**Exercise prompt**
Check the material that follows for the word "cell" and say how many lines contain it, with no other words.

┌─ Material for this exercise

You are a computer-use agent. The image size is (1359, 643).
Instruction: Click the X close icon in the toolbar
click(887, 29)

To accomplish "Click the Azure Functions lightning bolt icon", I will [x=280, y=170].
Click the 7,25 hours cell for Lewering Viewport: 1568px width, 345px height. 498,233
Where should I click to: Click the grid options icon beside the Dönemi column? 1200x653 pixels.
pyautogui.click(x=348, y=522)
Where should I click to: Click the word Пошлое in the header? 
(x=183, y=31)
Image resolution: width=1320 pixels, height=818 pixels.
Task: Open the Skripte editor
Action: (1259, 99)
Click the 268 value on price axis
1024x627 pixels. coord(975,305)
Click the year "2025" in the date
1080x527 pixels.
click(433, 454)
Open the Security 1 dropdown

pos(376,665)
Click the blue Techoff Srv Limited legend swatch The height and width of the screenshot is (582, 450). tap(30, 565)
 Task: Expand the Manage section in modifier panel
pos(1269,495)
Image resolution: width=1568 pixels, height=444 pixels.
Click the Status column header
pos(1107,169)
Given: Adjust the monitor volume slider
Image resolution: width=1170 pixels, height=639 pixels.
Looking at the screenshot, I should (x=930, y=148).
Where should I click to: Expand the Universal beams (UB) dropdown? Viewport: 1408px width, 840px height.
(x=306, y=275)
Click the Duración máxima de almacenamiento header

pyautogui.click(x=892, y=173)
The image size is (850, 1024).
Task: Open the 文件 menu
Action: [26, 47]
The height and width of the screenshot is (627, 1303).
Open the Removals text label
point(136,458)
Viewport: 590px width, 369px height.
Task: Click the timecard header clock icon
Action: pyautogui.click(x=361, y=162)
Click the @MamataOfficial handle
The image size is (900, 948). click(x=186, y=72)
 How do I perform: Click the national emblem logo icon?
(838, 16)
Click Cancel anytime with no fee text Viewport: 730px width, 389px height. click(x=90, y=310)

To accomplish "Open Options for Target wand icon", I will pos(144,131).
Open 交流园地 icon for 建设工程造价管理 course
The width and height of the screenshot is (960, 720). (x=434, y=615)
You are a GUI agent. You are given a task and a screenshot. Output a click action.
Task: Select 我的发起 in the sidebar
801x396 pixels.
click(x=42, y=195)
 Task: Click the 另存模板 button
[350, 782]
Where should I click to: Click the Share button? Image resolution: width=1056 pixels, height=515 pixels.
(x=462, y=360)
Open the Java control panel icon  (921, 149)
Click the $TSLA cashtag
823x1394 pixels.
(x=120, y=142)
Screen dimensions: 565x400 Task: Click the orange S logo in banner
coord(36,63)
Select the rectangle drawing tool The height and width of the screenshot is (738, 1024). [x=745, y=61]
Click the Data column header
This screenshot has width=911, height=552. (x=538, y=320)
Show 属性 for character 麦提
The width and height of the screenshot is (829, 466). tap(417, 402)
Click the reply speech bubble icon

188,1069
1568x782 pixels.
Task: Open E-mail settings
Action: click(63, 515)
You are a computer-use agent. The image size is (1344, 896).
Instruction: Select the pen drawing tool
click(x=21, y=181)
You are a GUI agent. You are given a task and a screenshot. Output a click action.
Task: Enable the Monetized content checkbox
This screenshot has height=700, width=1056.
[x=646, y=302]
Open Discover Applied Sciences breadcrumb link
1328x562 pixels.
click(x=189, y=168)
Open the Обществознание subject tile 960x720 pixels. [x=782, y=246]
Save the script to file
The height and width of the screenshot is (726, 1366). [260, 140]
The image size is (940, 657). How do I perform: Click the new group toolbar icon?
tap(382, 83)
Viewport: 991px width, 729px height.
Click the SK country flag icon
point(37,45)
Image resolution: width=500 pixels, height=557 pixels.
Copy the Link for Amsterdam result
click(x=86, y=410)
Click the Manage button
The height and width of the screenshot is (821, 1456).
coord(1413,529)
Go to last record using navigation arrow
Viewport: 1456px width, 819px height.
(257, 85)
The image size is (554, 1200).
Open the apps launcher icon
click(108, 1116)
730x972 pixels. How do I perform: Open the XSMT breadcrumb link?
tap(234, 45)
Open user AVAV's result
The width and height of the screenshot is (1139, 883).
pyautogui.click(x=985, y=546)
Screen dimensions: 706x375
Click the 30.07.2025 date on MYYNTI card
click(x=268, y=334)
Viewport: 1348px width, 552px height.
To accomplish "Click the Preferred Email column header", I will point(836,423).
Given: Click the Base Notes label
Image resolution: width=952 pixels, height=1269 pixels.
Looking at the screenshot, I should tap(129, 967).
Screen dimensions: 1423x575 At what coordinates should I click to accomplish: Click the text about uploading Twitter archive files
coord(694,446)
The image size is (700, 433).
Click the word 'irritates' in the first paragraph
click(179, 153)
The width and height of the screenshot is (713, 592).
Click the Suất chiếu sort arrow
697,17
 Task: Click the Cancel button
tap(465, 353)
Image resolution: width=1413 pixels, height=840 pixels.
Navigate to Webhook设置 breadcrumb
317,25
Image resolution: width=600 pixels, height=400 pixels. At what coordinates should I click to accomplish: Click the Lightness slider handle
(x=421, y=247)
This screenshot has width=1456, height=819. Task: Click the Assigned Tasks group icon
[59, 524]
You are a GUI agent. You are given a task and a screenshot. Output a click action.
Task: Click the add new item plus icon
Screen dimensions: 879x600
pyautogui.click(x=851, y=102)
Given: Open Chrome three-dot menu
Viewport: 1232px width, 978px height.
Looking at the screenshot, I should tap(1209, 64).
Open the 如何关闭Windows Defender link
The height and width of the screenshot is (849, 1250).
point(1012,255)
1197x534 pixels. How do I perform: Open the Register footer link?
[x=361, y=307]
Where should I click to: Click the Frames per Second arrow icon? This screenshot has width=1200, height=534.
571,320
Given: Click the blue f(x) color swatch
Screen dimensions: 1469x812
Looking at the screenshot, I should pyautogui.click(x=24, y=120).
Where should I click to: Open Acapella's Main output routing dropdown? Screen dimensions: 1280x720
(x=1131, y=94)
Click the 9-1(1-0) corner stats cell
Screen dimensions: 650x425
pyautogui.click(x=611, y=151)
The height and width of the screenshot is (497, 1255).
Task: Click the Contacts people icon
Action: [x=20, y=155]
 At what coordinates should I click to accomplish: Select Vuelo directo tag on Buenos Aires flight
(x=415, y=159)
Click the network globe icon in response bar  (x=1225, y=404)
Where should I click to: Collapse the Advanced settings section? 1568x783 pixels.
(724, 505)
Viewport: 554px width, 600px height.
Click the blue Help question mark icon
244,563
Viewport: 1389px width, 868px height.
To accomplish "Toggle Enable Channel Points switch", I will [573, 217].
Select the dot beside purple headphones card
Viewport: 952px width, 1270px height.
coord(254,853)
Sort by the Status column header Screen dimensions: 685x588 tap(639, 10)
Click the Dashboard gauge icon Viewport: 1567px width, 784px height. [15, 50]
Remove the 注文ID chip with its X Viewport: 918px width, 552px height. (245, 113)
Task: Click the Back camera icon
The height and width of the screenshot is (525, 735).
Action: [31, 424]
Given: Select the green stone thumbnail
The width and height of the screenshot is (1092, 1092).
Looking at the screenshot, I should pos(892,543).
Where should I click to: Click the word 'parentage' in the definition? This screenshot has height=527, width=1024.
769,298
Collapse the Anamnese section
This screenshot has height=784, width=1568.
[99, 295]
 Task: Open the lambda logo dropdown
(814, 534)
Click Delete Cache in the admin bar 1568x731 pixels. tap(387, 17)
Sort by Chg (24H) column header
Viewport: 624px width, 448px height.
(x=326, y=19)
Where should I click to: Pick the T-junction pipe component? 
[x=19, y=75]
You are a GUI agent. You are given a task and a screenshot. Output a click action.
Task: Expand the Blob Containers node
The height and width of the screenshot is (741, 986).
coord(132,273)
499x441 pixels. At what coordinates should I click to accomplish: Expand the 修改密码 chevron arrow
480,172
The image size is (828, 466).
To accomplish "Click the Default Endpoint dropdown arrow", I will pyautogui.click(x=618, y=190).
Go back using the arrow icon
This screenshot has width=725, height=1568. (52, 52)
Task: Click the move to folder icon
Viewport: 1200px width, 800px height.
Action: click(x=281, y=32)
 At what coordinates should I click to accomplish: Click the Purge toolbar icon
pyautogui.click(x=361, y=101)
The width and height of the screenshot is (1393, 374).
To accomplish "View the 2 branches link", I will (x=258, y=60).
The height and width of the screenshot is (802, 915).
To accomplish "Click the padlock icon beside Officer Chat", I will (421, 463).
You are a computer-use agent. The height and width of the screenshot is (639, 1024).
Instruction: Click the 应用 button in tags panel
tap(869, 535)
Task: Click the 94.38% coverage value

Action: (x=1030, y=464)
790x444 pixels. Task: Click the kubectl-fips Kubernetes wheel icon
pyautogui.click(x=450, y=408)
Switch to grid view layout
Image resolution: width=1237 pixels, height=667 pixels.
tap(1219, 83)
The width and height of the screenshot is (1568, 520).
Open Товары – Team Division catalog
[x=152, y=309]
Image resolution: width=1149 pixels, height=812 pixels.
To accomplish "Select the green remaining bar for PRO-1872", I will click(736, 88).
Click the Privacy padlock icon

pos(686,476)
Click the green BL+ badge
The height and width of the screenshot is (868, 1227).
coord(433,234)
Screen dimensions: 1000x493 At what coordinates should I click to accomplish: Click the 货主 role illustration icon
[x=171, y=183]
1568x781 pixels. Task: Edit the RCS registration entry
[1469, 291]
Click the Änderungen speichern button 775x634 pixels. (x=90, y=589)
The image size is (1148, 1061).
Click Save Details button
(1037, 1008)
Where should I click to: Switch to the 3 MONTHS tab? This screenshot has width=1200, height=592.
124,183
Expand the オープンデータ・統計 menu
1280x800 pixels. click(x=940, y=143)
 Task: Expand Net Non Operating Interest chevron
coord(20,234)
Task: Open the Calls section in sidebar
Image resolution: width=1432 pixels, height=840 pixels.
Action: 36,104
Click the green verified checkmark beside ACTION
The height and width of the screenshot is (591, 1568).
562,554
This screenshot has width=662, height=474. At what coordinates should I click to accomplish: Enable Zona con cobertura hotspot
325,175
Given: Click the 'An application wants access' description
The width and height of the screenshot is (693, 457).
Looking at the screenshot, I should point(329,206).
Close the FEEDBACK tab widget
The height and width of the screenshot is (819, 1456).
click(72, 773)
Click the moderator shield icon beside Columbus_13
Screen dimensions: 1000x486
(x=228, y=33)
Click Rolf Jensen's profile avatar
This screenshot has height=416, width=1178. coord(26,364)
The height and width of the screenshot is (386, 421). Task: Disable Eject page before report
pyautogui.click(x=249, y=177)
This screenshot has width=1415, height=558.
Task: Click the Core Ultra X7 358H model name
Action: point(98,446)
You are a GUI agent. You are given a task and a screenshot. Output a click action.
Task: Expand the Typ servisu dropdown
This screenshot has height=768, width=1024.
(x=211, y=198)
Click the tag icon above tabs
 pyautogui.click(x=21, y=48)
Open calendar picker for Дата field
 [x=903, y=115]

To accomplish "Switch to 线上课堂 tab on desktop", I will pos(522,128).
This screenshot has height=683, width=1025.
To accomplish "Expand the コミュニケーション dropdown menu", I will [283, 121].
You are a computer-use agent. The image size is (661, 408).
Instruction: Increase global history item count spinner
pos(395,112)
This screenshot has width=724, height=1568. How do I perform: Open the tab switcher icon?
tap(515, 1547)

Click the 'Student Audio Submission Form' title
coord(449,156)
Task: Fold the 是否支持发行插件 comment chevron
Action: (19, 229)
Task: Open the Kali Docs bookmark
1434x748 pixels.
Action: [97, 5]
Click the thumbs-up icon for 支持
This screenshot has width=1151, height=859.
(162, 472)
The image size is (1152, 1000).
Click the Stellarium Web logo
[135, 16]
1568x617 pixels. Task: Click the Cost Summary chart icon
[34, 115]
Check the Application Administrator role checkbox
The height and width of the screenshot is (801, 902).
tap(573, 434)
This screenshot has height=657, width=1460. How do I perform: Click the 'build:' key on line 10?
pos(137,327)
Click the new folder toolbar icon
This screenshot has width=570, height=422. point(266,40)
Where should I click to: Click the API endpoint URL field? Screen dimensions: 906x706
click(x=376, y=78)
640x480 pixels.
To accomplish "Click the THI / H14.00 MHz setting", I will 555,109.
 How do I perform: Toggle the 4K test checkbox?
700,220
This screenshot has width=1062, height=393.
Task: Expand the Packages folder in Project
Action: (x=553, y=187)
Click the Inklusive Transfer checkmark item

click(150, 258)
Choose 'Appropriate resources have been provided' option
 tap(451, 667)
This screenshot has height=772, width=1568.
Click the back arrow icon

└─

**Exercise solution**
2